Whitmer’s little sister runs for US House seat
NY race is one targeted by Democrats for possible flip
Big Gretch has made her mark on big league politics. Now her little sister is going to give it a go.
On Tuesday, Liz Gereghty, the younger sister of Michigan Gov. Gretchen Whitmer, announced her bid for the Democratic nomination in a much fought-over U.S. House seat in New York’s Hudson Valley.
Gereghty, a 50-year-old small business owner and local school board member in Westchester County north of New York City, said in her first campaign ad that she’s running for Congress at a time when “reproductive rights are getting rolled back in state after state and schools have to take money from books and spend it on bulletproof glass.”
She also said she’s running against the “radical Republican majority” in the House.
Asked about her sister’s announcement, Whitmer said, “I love my sister and it should come as no surprise that we are cut from the same cloth. All our lives, Liz has never shied away from tackling challenges with grit and treating people with grace.”

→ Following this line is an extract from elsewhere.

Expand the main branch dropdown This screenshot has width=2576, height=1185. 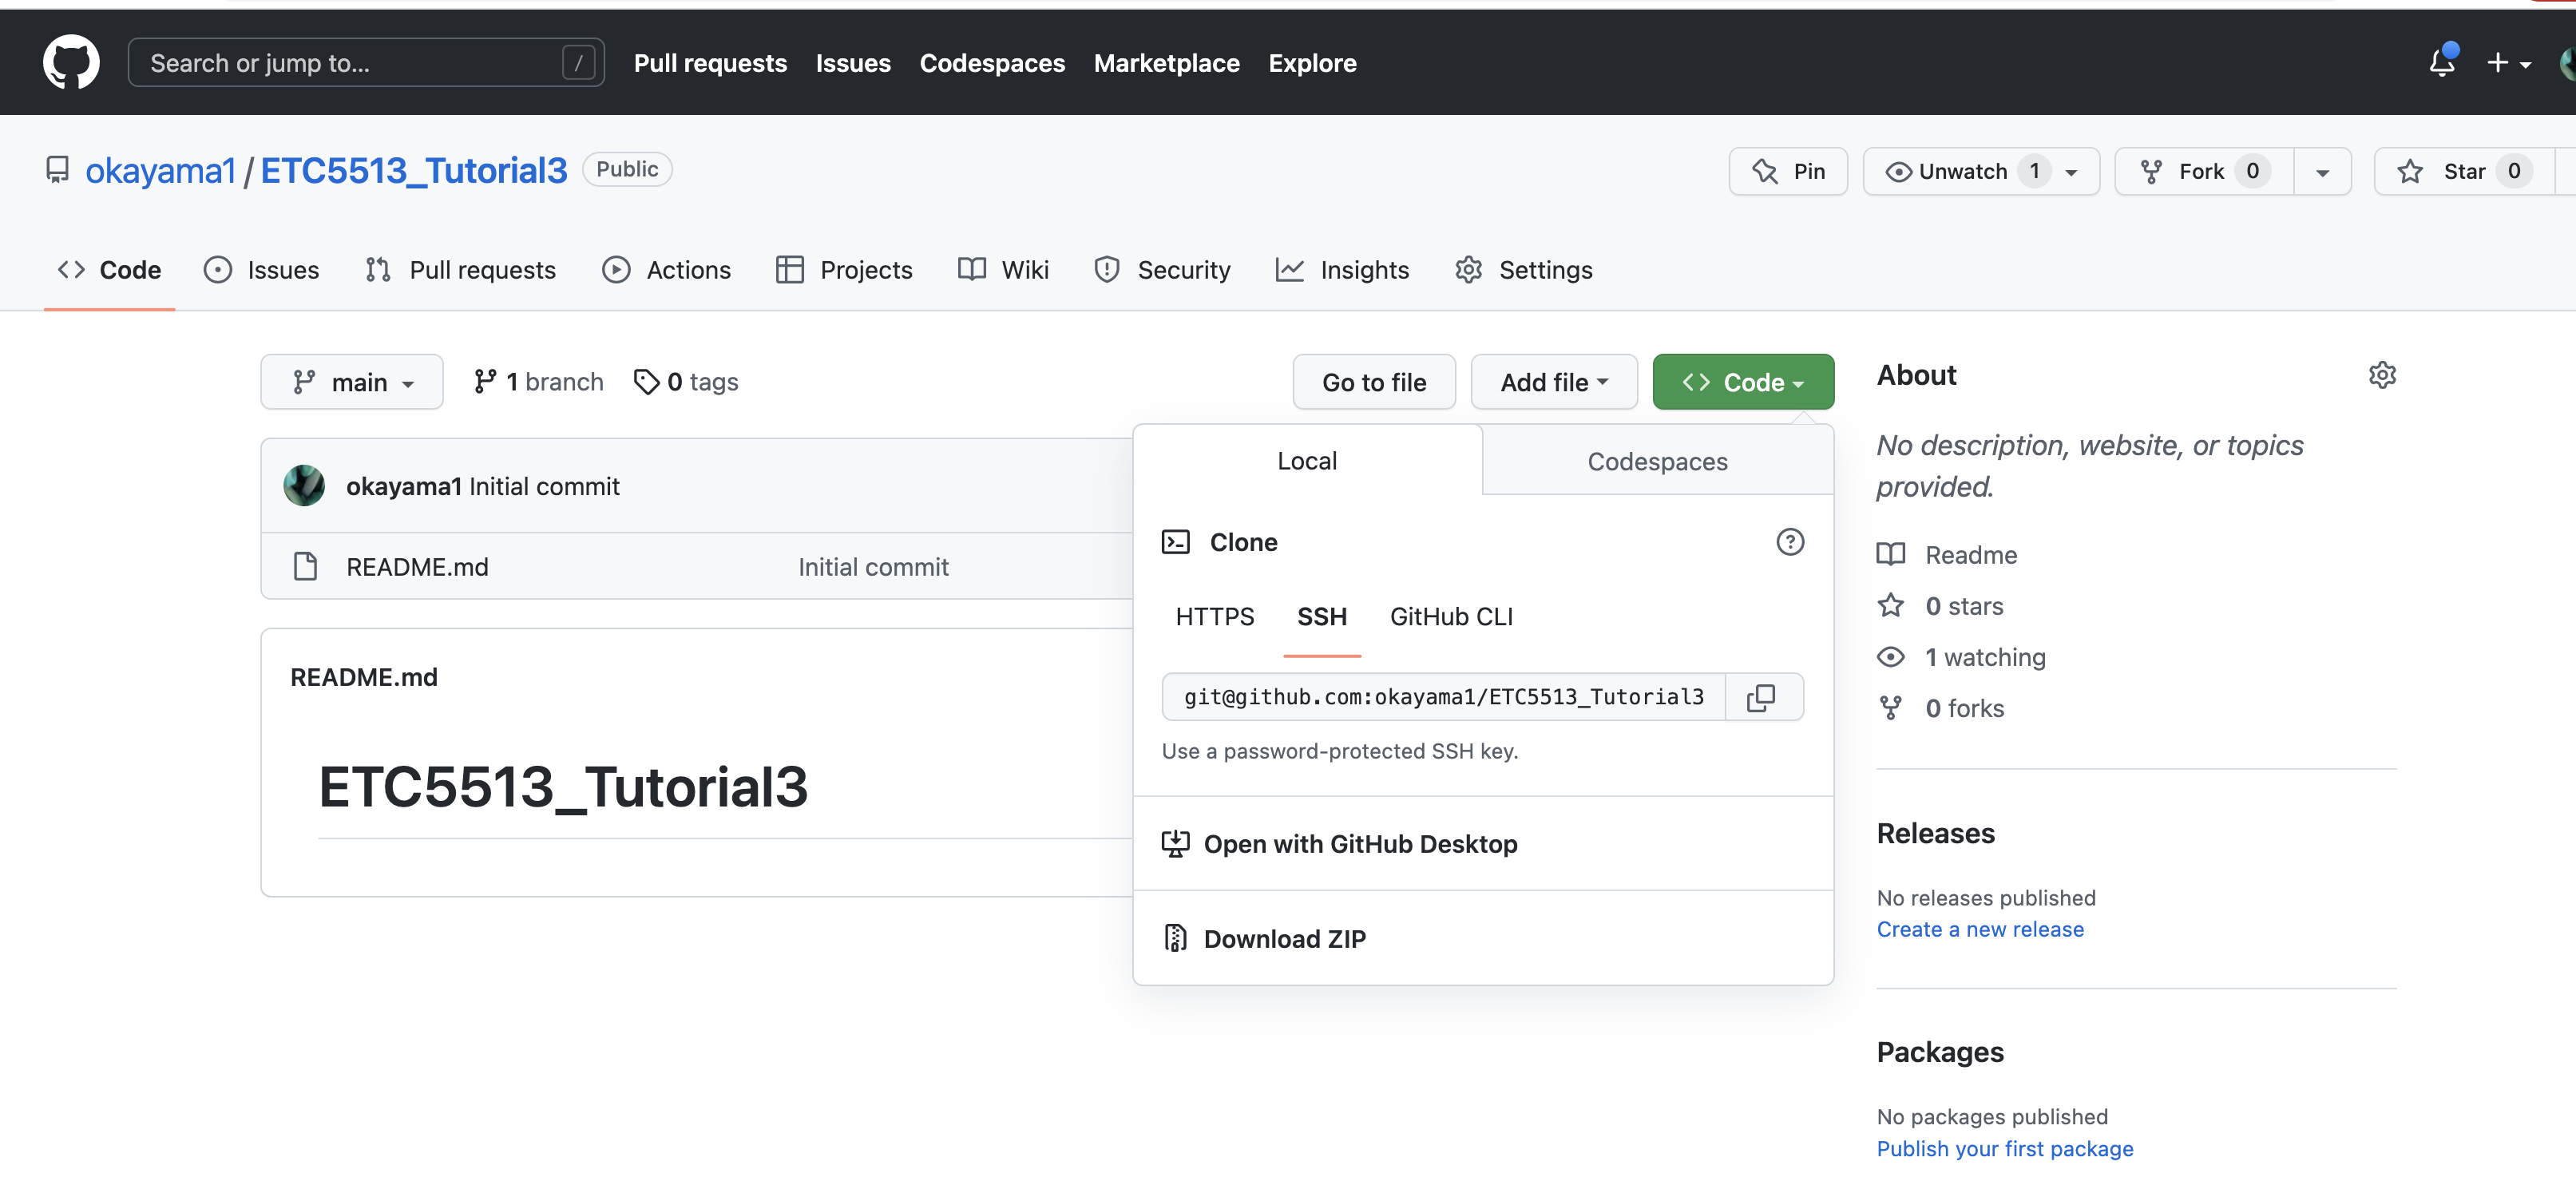point(352,382)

“I know she will give 100% and I will support her every step of the way,” Whitmer continued. “It’s not lost on me that we are seeing people who thought they would never run for office throw their hat in the ring. With our democracy on the line and rights and freedoms at risk, we need good, genuine people to answer that call to public service.”

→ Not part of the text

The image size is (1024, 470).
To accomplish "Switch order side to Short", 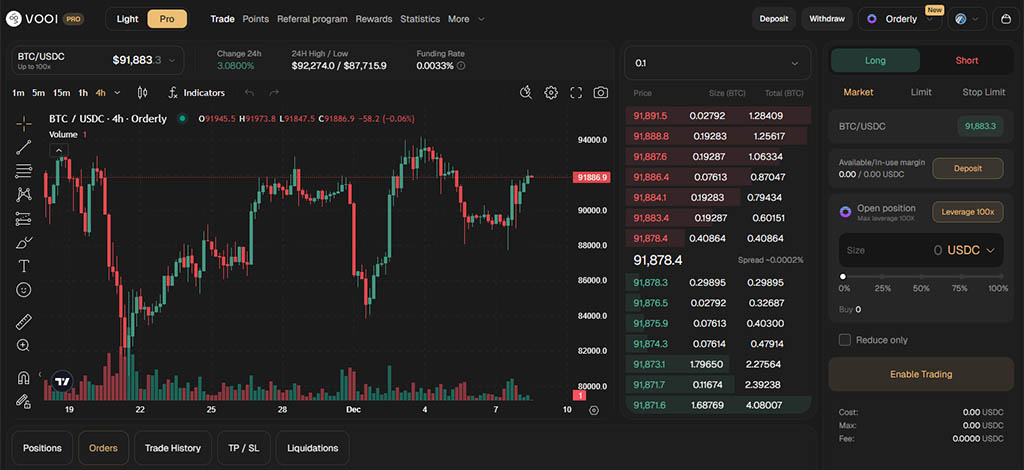I will (x=966, y=61).
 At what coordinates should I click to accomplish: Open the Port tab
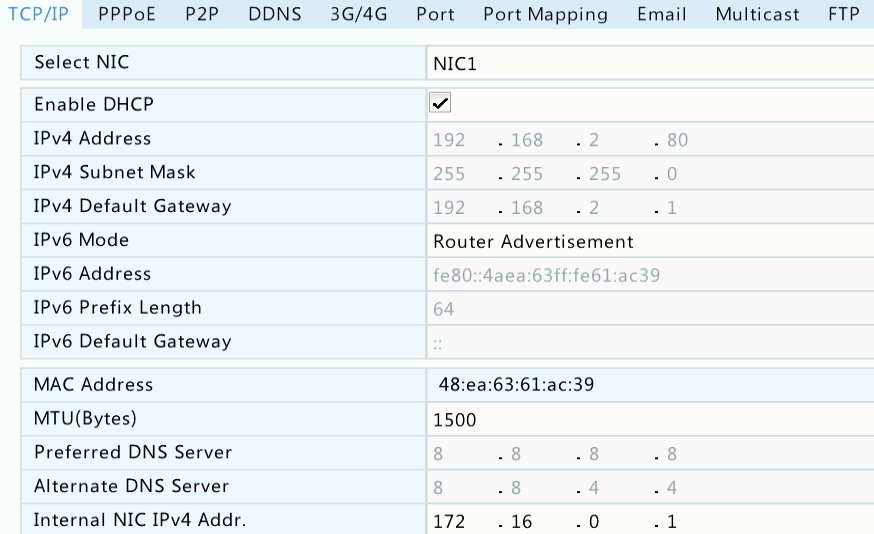coord(435,14)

Her sister has picked a race that is likely to be hotly contested.
Gereghty is running in New York’s 17th Congressional District, where Democrats were stung by a narrow loss in 2022. In that race, U.S. Rep. Sean Patrick Maloney, who ran the Democratic Congressional Campaign Committee tasked with winning House seats nationwide, was defeated by Republican state Assemblyman Mike Lawler.

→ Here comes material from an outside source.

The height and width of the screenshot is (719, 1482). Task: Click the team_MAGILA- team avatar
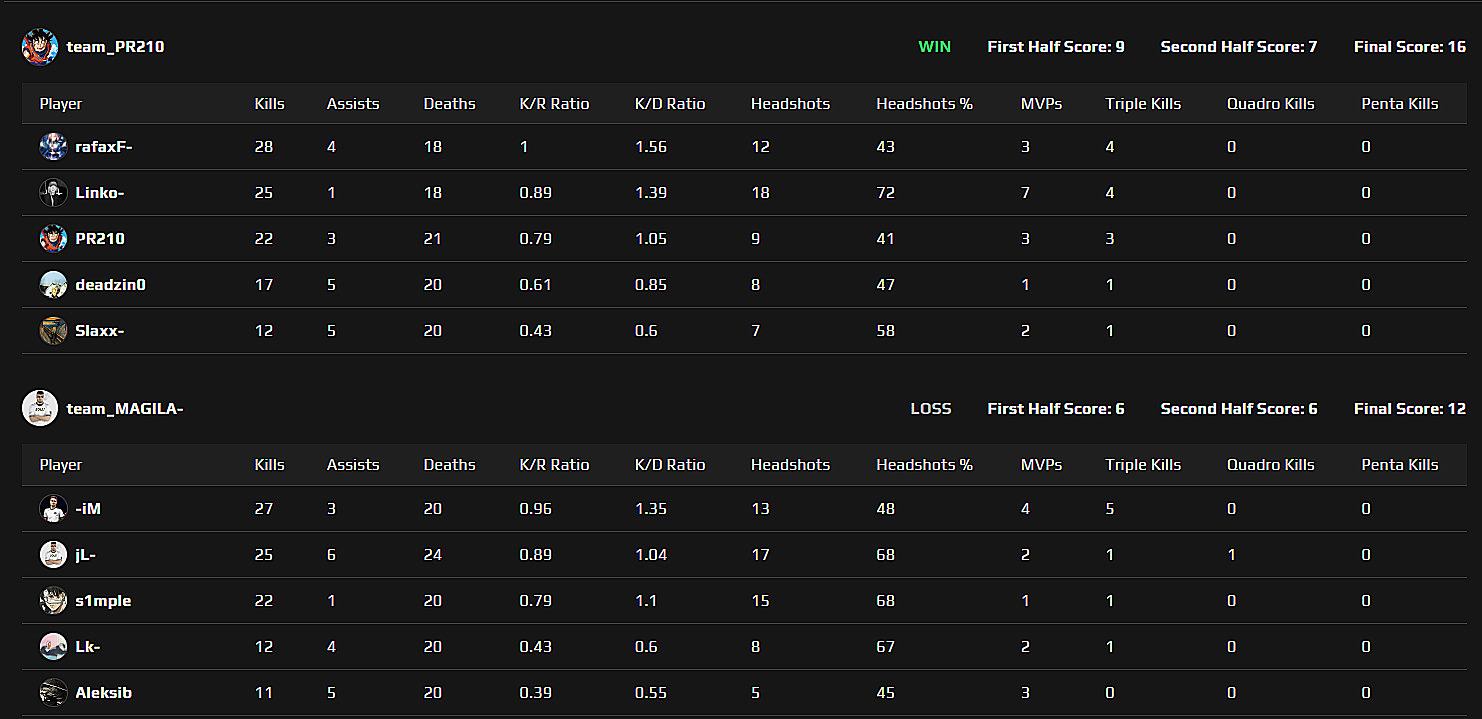click(x=40, y=408)
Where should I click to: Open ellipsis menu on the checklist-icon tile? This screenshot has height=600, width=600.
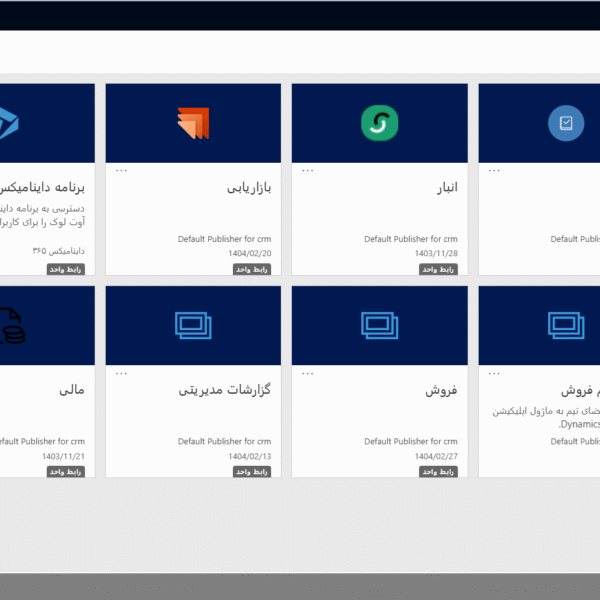click(494, 171)
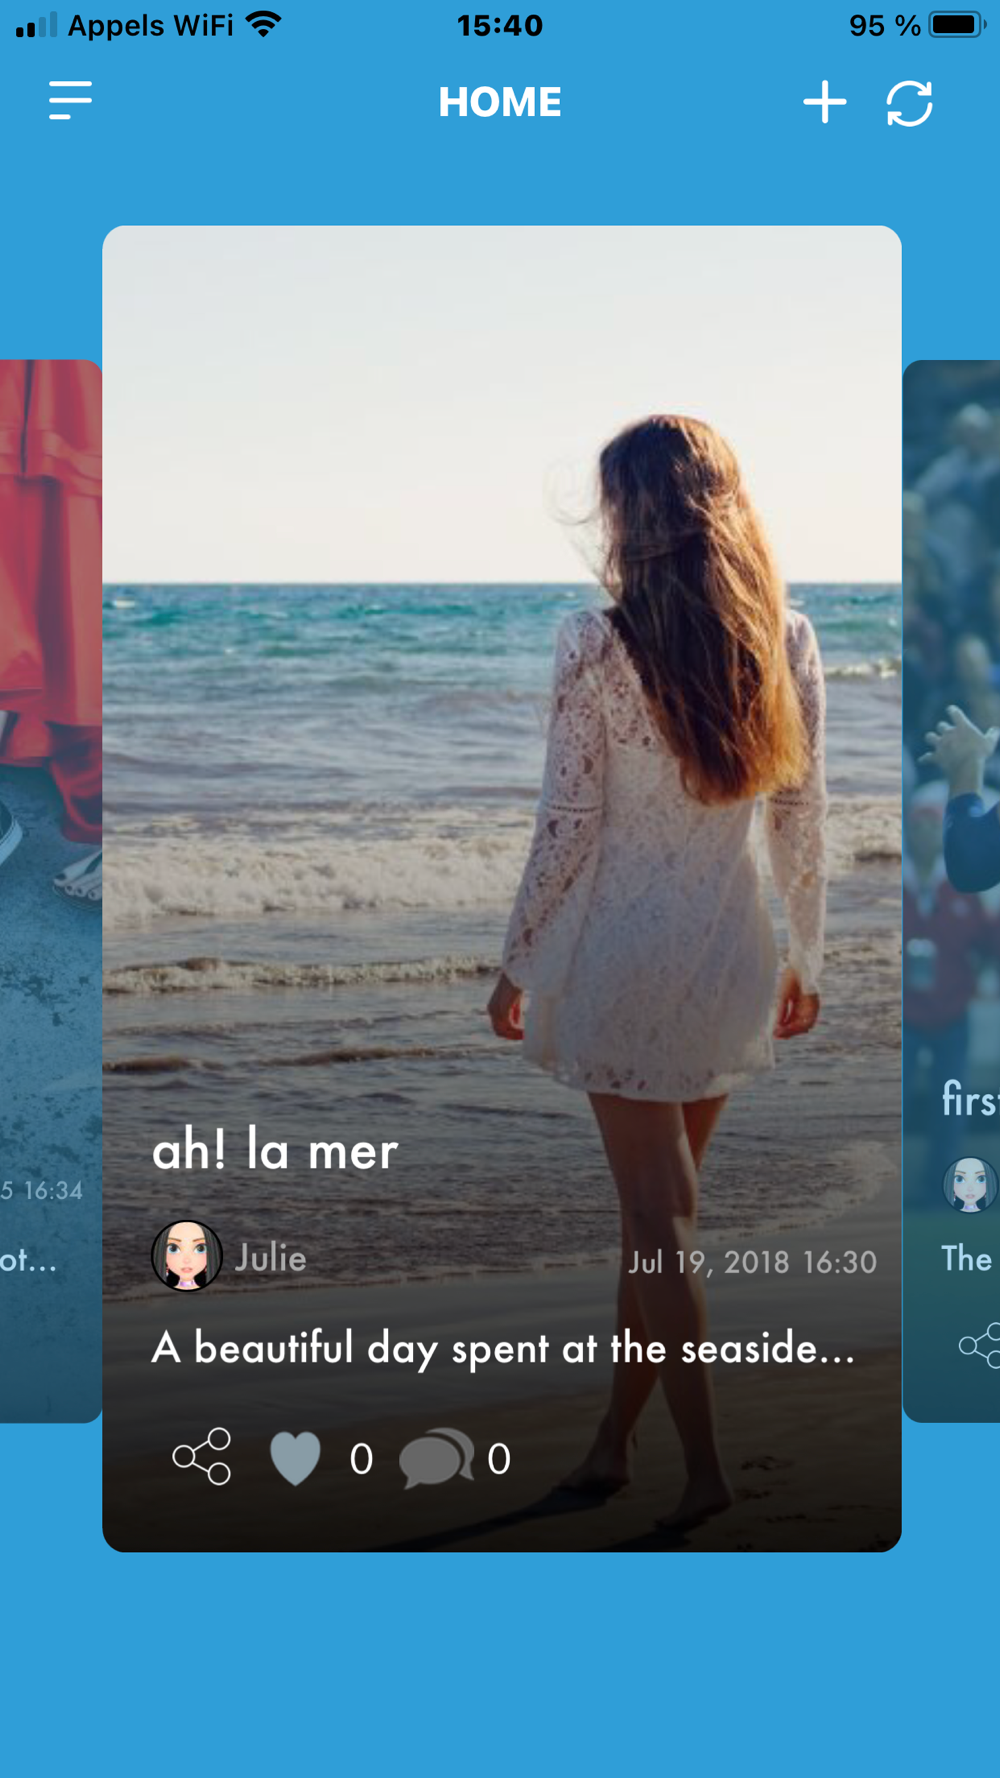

In a nod to just how much Democrats want to win back voters in the Hudson Valley, President Joe Biden is headed to a Westchester County community college just over the 17th District line on Wednesday to talk about Republican demands to slash spending before agreeing to increase the nation’s debt limit and what it could do to the economy. It is his third visit to the area since October.
National Republican Congressional Committee Spokeswoman Savannah Viar responded to Gereghty’s announcement, saying, “We invite more Democrats to join in the race to the left as they have to answer for their lack of solutions to rising inflation, rising crime and a porous open border.”
Gereghty was raised in Michigan but has lived in New York for nearly three decades. The announcement Tuesday was reported by several media outlets, including the Washington Post. Last month, Politico reported she was seriously considering entering the race, which is a key pickup target for Democrats in 2024.